Profit for the most recent quarter: Apple earned $1.58 billion in its most recent quarter, which ended on Dec. 29. Citigroup lost $9.8 billion for the fourth quarter of 2007. It reports first-quarter earnings on Friday.
Citigroup is paying -- a lot -- for the subprime mortgage mess and for a bad bet that becoming the world's largest financial services company would mean ever-growing profits forever. Fact is, Citi's stock peaked at $58 in August 2000 (yes, August 2000) and is down 59% since then.
While Apple's stock was battered by the dot-com bust and bottomed in April 2003 at $6.56, it is up 2,200% since then.

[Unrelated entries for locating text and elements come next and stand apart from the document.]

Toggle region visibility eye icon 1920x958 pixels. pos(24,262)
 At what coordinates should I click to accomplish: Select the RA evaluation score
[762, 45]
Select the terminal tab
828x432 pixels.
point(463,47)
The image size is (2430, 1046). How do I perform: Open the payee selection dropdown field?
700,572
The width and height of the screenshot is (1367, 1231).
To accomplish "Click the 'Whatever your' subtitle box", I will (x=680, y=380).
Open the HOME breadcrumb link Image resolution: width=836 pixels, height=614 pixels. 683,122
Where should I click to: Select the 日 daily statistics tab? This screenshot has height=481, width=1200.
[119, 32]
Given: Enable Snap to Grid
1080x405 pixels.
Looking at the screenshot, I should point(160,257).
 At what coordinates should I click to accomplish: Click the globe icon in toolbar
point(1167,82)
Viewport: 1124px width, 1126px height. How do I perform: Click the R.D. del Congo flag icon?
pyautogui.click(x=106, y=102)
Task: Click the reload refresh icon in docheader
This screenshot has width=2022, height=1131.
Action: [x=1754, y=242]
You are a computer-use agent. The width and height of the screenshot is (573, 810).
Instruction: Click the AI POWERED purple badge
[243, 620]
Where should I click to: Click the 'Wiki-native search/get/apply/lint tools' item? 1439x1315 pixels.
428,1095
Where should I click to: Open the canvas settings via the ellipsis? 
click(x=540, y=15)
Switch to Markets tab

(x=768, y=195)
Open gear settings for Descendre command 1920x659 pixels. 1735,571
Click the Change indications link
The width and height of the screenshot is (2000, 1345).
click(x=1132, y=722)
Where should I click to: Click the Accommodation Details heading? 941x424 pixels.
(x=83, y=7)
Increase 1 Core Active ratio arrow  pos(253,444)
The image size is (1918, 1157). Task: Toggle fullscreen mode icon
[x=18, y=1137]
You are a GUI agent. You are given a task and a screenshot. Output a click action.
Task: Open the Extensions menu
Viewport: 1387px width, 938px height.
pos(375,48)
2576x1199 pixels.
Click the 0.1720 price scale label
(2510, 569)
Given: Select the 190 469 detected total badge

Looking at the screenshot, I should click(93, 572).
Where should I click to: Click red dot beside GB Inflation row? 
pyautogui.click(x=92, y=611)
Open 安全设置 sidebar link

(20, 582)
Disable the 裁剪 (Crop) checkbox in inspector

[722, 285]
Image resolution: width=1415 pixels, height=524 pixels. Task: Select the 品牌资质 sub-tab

But what Barry didn't put in his note was this:
This is the second time Apple's market cap has exceeded Citigroup's since December. Apple was, in fact, worth more than Citi for roughly two weeks starting in mid-December. That's when Apple's shares were in the midst of a major run that produced an intraday high of $202.96 on Dec. 27. Citigroup was, of course, sinking. On Dec. 31, Apple's market cap was about $174 billion, and Citi's was $155 billion.
Both stocks really crumbled this winter, which allowed Citigroup to take the lead back on Jan. 23 in the aftermath of Societe Generale's multi-billion loss from bad trading. Apple finished the day at $112 billion. Citi was at $138 billion. (This is really a big-whoop number. Citi's market cap was $290 billion at the end of 2006.)
Apple took the lead back from Citi again on March 13.
Three final points:
Point 1: Citi's market cap bottomed at about $98 billion when the stock hit $18.62 on March 17. It's up 25% since then. But Apple is up 29% since Feb. 26 when the stock hit $119.15, producing a market cap of just under $105 billion.
Point 2: Google's market cap, now about $143 billion, has been larger than Citigroup's every day since the end of October. And this even though Google fell nearly 45% between early November and mid-March.
Point 3: Would anybody in his right mind invest in Citi again? Maybe. The Federal Reserve did rescue Bear Stearns, and Citi would definitely be a bank that the Fed would say is too big to fail. And the recent stock chart for Citi says that, if the stock can stay above that $18.62 low, it might be a good longer-term bet.